Scientific classification
- Kingdom: Animalia
- Phylum: Chordata
- Class: Amphibia
- Order: Urodela
- Family: Plethodontidae
- Genus: Speleomantes
- Species: S. italicus
- Binomial name: Speleomantes italicus (Dunn, 1923)
- Synonyms: Hydromantes italicus Dunn, 1923

= Italian cave salamander =

- Genus: Speleomantes
- Species: italicus
- Authority: (Dunn, 1923)
- Conservation status: EN
- Synonyms: Hydromantes italicus Dunn, 1923

Species of amphibian

The Italian cave salamander (Speleomantes italicus) is a species of salamander in the family Plethodontidae. Endemic to Italy, its natural habitats are temperate forests, rocky areas, caves, and subterranean habitats (other than caves). It is threatened by habitat loss.

==Description==
The Italian cave salamander is a slender species with short limbs and grows to a length of about 12.5 cm including a short tail. The head is broad with prominent eyes and there is a distinct groove between the nostrils and the edge of the lips. The feet are partially webbed. It is dark in colour with mottled reddish or yellowish markings and a dark belly. In the north of its range it is more variable in colour and sometimes hybridises with Ambrosi's cave salamander (Speleomantes ambrosii).
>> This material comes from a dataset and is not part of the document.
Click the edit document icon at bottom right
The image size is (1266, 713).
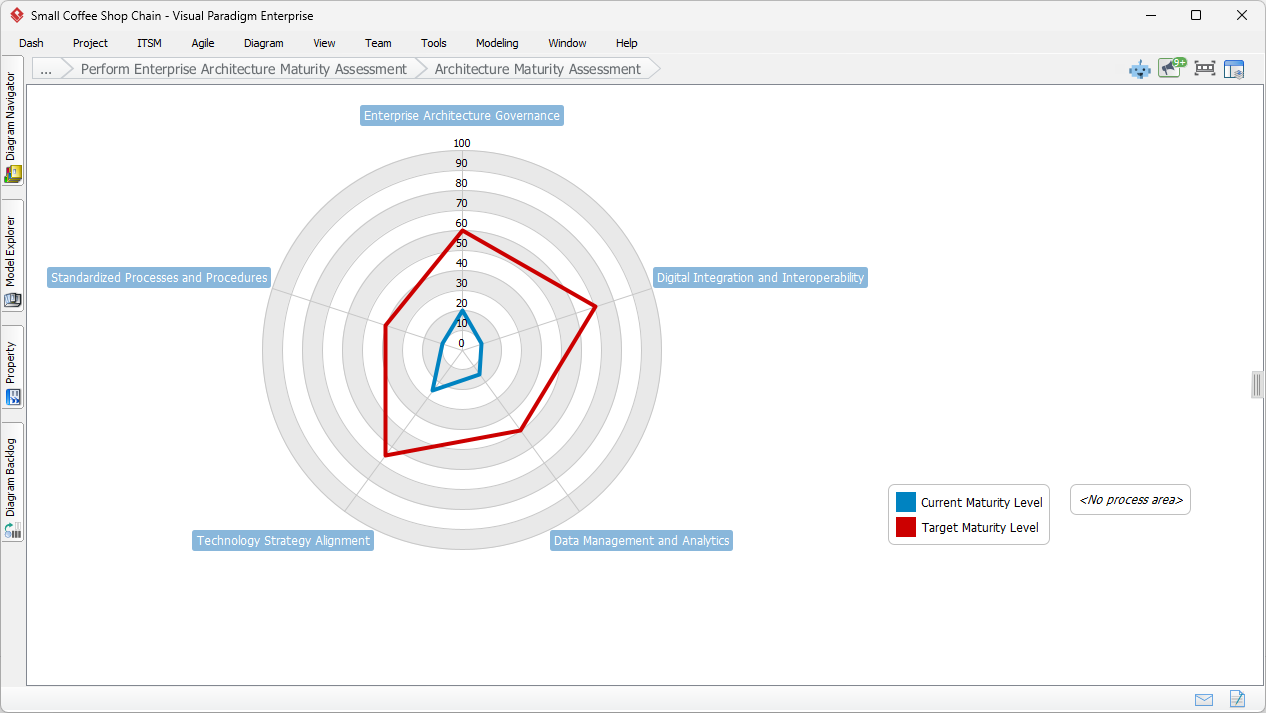pos(1237,698)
==Distribution and habitat==
The Italian cave salamander is native to northern Italy where it is found in the northern and central Apennine Mountains. Its range extends from the Province of Lucca and Province of Reggio Emilia southwards to the Province of Pescara. It is found in wooded valleys, on rocky outcrops and in caves and underground waters, often in limestone areas, at altitudes of up to 1600 m above sea level.
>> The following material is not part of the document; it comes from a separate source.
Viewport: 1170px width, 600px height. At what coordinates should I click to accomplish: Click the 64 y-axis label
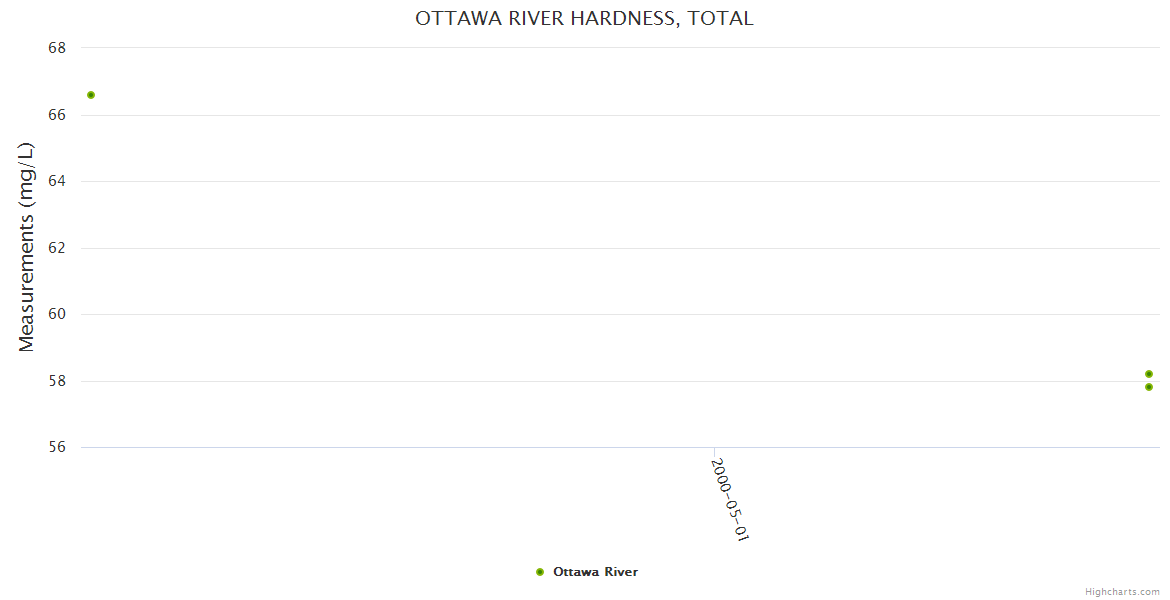[57, 181]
An introduced population of this salamander exists in an abandoned quarry in a beech forest near Holzminden, Germany. It is hypothesized that the salamanders have been there for as long as a century, as there was a family in the area that owned both an animal import business and several nearby quarries back in the early 20th century.

==Behaviour==
The Italian cave salamander is usually found in areas of limestone rock, but sometimes in sandstone or ophiolitic areas. It is agile, climbing on cave walls and rocky outcrops. The female lays a small clutch of eggs in a crevice and these hatch by direct development into miniature salamanders. It seems to be an opportunistic hunter with a wide range of invertebrate prey.

==Status==
The International Union for Conservation of Nature has assessed the Italian cave salamander as being endangered. This is on the basis that, although it is common over much of its range, its total extent of occurrence is less than 20000 km2 and suitable habitat may be declining locally.